Extracted entries section start

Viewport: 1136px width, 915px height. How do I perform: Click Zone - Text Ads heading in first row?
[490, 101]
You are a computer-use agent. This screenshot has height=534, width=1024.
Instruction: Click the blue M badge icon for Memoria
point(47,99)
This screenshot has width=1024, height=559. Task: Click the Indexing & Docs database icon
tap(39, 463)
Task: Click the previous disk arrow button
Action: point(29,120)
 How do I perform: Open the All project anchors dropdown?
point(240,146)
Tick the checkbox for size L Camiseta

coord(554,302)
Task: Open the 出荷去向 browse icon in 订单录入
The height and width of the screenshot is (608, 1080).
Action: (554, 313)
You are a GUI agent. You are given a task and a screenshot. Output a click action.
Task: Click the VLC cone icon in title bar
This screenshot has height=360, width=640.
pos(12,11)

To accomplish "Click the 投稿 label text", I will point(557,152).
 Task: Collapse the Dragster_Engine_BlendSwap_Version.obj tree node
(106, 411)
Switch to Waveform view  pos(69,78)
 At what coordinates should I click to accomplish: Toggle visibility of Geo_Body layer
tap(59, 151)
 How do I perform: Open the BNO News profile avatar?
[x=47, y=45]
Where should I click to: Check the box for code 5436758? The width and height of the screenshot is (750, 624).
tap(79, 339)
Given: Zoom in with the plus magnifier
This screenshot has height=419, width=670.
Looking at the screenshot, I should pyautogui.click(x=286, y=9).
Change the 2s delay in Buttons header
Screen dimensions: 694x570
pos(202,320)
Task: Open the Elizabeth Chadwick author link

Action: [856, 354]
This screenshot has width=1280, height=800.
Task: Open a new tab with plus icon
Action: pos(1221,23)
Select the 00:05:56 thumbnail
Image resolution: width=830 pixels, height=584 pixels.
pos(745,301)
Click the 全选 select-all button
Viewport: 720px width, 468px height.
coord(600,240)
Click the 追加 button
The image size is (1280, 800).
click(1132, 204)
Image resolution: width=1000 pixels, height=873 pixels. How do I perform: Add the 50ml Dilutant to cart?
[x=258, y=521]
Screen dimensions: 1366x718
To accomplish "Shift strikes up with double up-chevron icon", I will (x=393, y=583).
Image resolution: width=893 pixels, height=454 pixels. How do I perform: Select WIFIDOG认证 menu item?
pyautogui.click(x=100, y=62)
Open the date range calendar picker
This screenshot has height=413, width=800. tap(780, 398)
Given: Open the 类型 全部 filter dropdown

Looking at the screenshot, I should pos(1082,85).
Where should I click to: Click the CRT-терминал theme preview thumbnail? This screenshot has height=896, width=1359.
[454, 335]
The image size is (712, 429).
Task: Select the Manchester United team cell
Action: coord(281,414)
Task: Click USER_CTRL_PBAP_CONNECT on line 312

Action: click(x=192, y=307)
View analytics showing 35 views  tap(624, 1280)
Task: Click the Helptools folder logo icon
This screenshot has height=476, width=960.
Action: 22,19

Extracted entries section end

▶ What you should do
Provide a verbatim reproduction of all the records.

▶ Task response
Viewport: 1136px width, 915px height. How do I perform: Click Zone - Text Ads heading in first row?
[490, 101]
You are a computer-use agent. This screenshot has height=534, width=1024.
Instruction: Click the blue M badge icon for Memoria
point(47,99)
This screenshot has width=1024, height=559. Task: Click the Indexing & Docs database icon
tap(39, 463)
Task: Click the previous disk arrow button
Action: point(29,120)
 How do I perform: Open the All project anchors dropdown?
point(240,146)
Tick the checkbox for size L Camiseta

coord(554,302)
Task: Open the 出荷去向 browse icon in 订单录入
The height and width of the screenshot is (608, 1080).
Action: (554, 313)
You are a GUI agent. You are given a task and a screenshot. Output a click action.
Task: Click the VLC cone icon in title bar
This screenshot has height=360, width=640.
pos(12,11)

To accomplish "Click the 投稿 label text", I will point(557,152).
 Task: Collapse the Dragster_Engine_BlendSwap_Version.obj tree node
(106, 411)
Switch to Waveform view  pos(69,78)
 At what coordinates should I click to accomplish: Toggle visibility of Geo_Body layer
tap(59, 151)
 How do I perform: Open the BNO News profile avatar?
[x=47, y=45]
Where should I click to: Check the box for code 5436758? The width and height of the screenshot is (750, 624).
tap(79, 339)
Given: Zoom in with the plus magnifier
This screenshot has height=419, width=670.
Looking at the screenshot, I should pyautogui.click(x=286, y=9).
Change the 2s delay in Buttons header
Screen dimensions: 694x570
pos(202,320)
Task: Open the Elizabeth Chadwick author link

Action: [856, 354]
This screenshot has width=1280, height=800.
Task: Open a new tab with plus icon
Action: pos(1221,23)
Select the 00:05:56 thumbnail
Image resolution: width=830 pixels, height=584 pixels.
pos(745,301)
Click the 全选 select-all button
Viewport: 720px width, 468px height.
coord(600,240)
Click the 追加 button
The image size is (1280, 800).
click(1132, 204)
Image resolution: width=1000 pixels, height=873 pixels. How do I perform: Add the 50ml Dilutant to cart?
[x=258, y=521]
Screen dimensions: 1366x718
To accomplish "Shift strikes up with double up-chevron icon", I will (x=393, y=583).
Image resolution: width=893 pixels, height=454 pixels. How do I perform: Select WIFIDOG认证 menu item?
pyautogui.click(x=100, y=62)
Open the date range calendar picker
This screenshot has height=413, width=800. tap(780, 398)
Given: Open the 类型 全部 filter dropdown

Looking at the screenshot, I should pos(1082,85).
Where should I click to: Click the CRT-терминал theme preview thumbnail? This screenshot has height=896, width=1359.
[454, 335]
The image size is (712, 429).
Task: Select the Manchester United team cell
Action: coord(281,414)
Task: Click USER_CTRL_PBAP_CONNECT on line 312

Action: click(x=192, y=307)
View analytics showing 35 views  tap(624, 1280)
Task: Click the Helptools folder logo icon
This screenshot has height=476, width=960.
Action: 22,19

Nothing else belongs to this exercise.